> [Tasks for this exercise]
**a)** In the nursing home article, what situations does the first numbered tip give as possible sources of a loved one's decline in health?
**b)** Can you carry on the article about coping with a loved one's move to a skilled nursing home, starting after its last sentence?
** Opening Excerpt provided block **
How Families Can Cope With the Decision to Put Their Loved Ones in a Skilled Nursing Home

As your loved one’s primary caregiver, you are responsible for their health and wellness. You must make difficult decisions and consider all options about your loved one. This places pressure on you to make the best choice for this person who depends on you. The decision to place your loved one in a skilled nursing home is never easy, especially when you have been caring for your aging, sick, or injured loved one for a long time. However, a nursing home may be the best choice for your loved one to receive the care and support from a professional care team designed to help them reach their health goals and achieve the highest quality of life possible. Let’s discuss some tips to help families cope with the decision to put their loved ones in a skilled nursing home.

1. You Did Not Cause Your Loved One’s Decline in Health

When you take care of someone full-time, it can be easy to blame yourself for their condition. No matter the cause of your loved one’s decline in health, know that you did not cause this. Whether they are recovering from surgery or an injury or are living with a serious illness like Alzheimer’s, it’s important to remember that their health would likely continue to worsen whether you remained as their primary caregiver or had professional help.
** Closing Excerpt provided block **
** Opening Recorded data block **
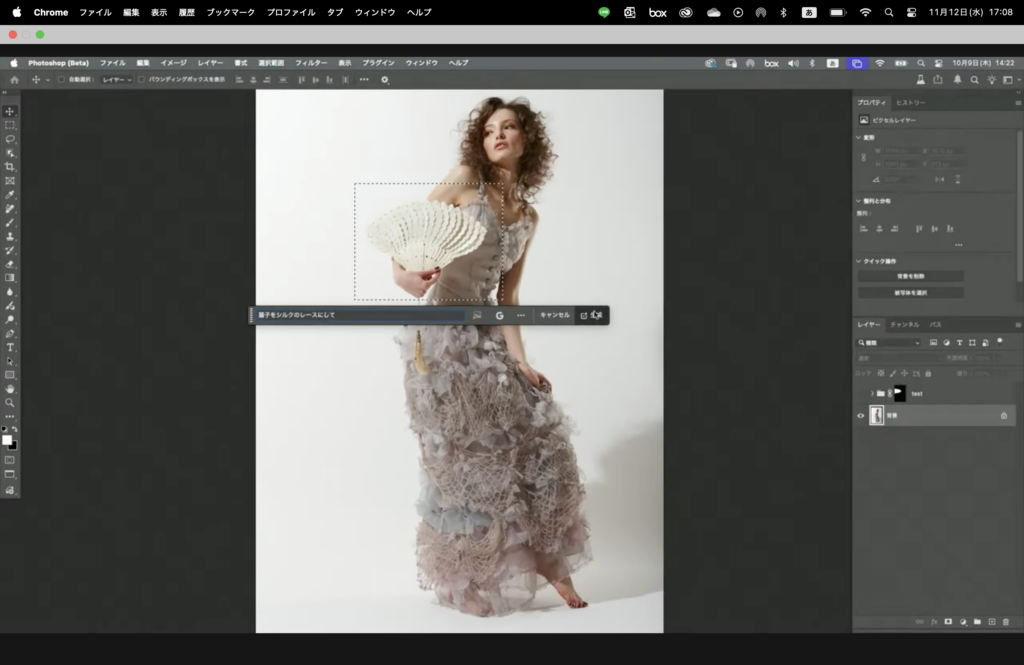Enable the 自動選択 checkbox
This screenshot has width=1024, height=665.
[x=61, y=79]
** Closing Recorded data block **
** Opening Recorded data block **
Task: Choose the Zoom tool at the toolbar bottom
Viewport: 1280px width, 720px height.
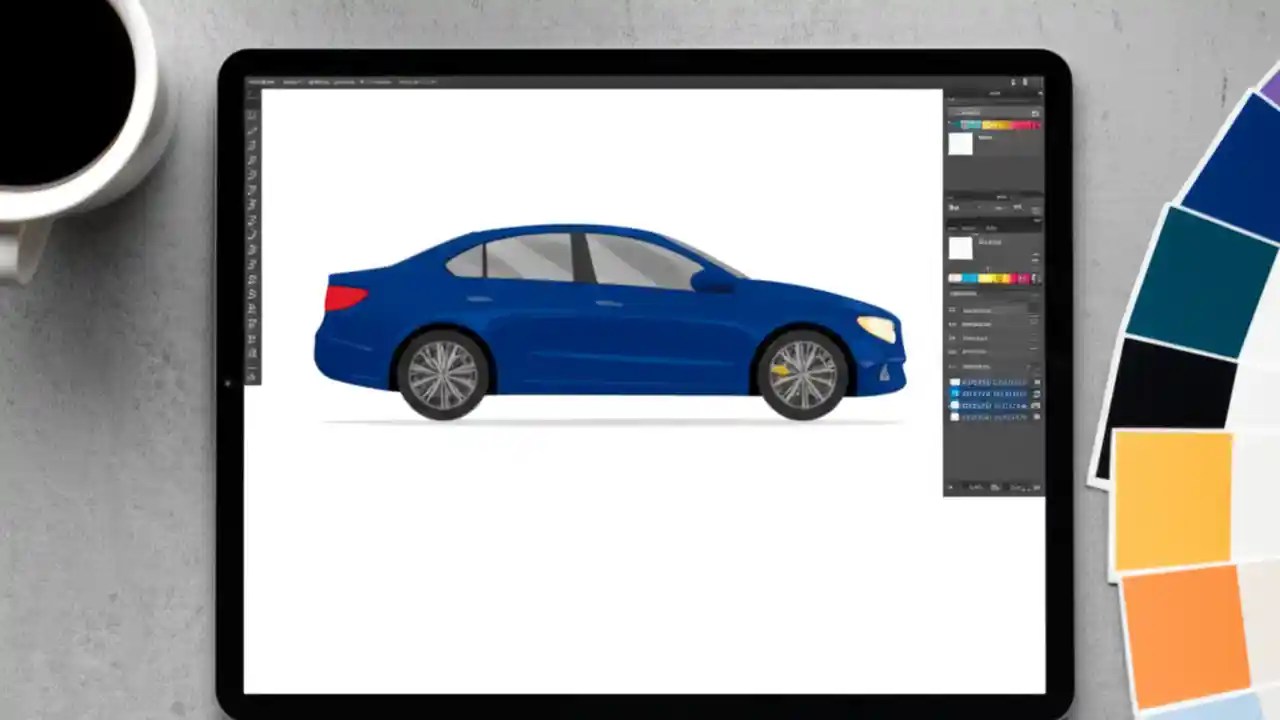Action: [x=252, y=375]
** Closing Recorded data block **
> [Responses by item number]
**a)**
- Recovering from surgery
- Recovering from an injury
- Living with a serious illness like Alzheimer's

**b)**
2. Professional Care is a Next Step

Depending on your loved one’s health condition, they may require a professional level of care to address their unique needs. A skilled nursing facility conducts thorough assessments to determine whether a potential resident can benefit from their expert care and support. If ordered by their doctor, your loved one will be admitted to one of these long-term care facilities that provide skilled nursing care and regular monitoring. Indeed, a skilled nursing facility will help your loved one receive the care necessary to regain their independence and function. Additionally, allowing the experts to take the reins can help you avoid burnout as a caregiver and give you the time and energy to focus on your own life.

3. Accept that You Are Doing the Best You Can

Being the family caregiver for your loved one is a major responsibility. You have to make difficult decisions about things you do not have experience with and handle situations that don’t have a right or wrong choice. After you make a decision about your loved one’s health, you must accept the results no matter what they are. This can mean several new immediate changes or maintaining the same care for weeks or months. Remember that you have a challenging, yet rewarding job. You can only do the best you can with the information, resources, and time you have. It’s not giving up on your loved one if you realize you require professional help.

4. You Have to Live Your Own Life

When taking care of your loved one, it’s a good idea to remember that you can only do so much. Some things are out of your hands. If your family also helps care for the loved one, there will be times when people do not agree with your decisions. Remember that you are trying your best, but cannot allow the situation or others to prevent you from living your own life too. Indeed, you have to make time for yourself to avoid the dreaded burnout.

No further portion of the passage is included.